The method create_datagenerator_from_parameters is a convencience method. It allows you to instantiate a generator from a specification-dictionary.

In [7]:
from cgmcore.preprocesseddatagenerator import create_datagenerator_from_parameters

dataset_parameters_pointclouds = {}
dataset_parameters_pointclouds["input_type"] = "pointcloud"
dataset_parameters_pointclouds["output_targets"] = ["weight"]
dataset_parameters_pointclouds["random_seed"] = random_seed
dataset_parameters_pointclouds["pointcloud_target_size"] = 35000
dataset_parameters_pointclouds["pointcloud_random_rotation"] = False
dataset_parameters_pointclouds["sequence_length"] = 0
datagenerator_instance_pointclouds = create_datagenerator_from_parameters(dataset_path, dataset_parameters_pointclouds)

Creating data-generator...


# Getting the QR-Codes and do a train-validate-split.

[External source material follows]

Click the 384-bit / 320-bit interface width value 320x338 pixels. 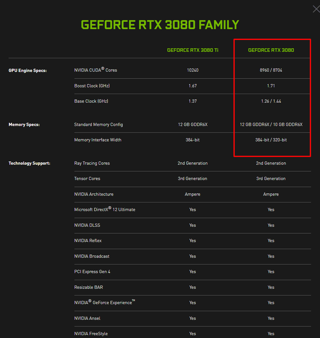[271, 140]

The data-generator is perfectly capable of retrieving all QR-codes from the dataset. This snipped shows how to do so and how to split the QR-codes into two sets: Train and validate.

In [11]:
# Get the QR-codes.
qrcodes_to_use = datagenerator_instance_pointclouds.qrcodes[0:9999]

# Do the split.
random.seed(random_seed)
qrcodes_shuffle = qrcodes_to_use[:]
random.shuffle(qrcodes_shuffle)
split_index = int(0.8 * len(qrcodes_shuffle))
qrcodes_train = sorted(qrcodes_shuffle[:split_index])
qrcodes_validate = sorted(qrcodes_shuffle[split_index:])
del qrcodes_shuffle
print("QR-codes for training:\n", "\t".join(qrcodes_train))
print("QR-codes for validation:\n", "\t".join(qrcodes_validate))

QR-codes for training:
 MH_WHH_0001	MH_WHH_0002	MH_WHH_0003	MH_WHH_0004	MH_WHH_0007	MH_WHH_0008	MH_WHH_0011	MH_WHH_0012	MH_WHH_0013	MH_WHH_0014	MH_WHH_0016	MH_WHH_0018	MH_WHH_0019	MH_WHH_0022	MH_WHH_0027	MH_WHH_0028	MH_WHH_0030	MH_WHH_0031	MH_WHH_0032	MH_WHH_0033	MH_WHH_0034	MH_WHH_0035	MH_WHH_0036	MH_WHH_0039	MH_WHH_0041	MH_WHH_0042	MH_WHH_0043	MH_WHH_0044	MH_WHH_0045	MH_WHH_0046	MH_WHH_0047	MH_WHH_0048	MH_WHH_0049	MH_WHH_0053	MH_WHH_0056	MH_WHH_0063	MH_WHH_0075	MH_WHH_0081	MH_WHH_0082	MH_WHH_0083	MH_WHH_0095	MH_WHH_0096	MH_WHH_0104	MH_WHH_0116	MH_WHH_0117	MH_WHH_0118	MH_WHH_0120	MH_WHH_0125	MH_WHH_0135	MH_WHH_0137	MH_WHH_0143	MH_WHH_0148	MH_WHH_0149	MH_WHH_0150	MH_WHH_0153	MH_WHH_0154	MH_WHH_0155	MH_WHH_0156	MH_WHH_0158	MH_WHH_0159	MH_WHH_0161	MH_WHH_0162	MH_WHH_0164	MH_WHH_0166	MH_WHH_0167	MH_WHH_0170	MH_WHH_0176	MH_WHH_0177	MH_WHH_0178	MH_WHH_0179	MH_WHH_0182	MH_WHH_0183	MH_WHH_0185	MH_WHH_0187	MH_WHH_0188	MH_WHH_0189	MH_WHH_0192	MH_WHH_0202	MH_WHH_0204	MH_WHH_0206	MH_WHH_0207	MH_W

# Creating python generators for training and validation.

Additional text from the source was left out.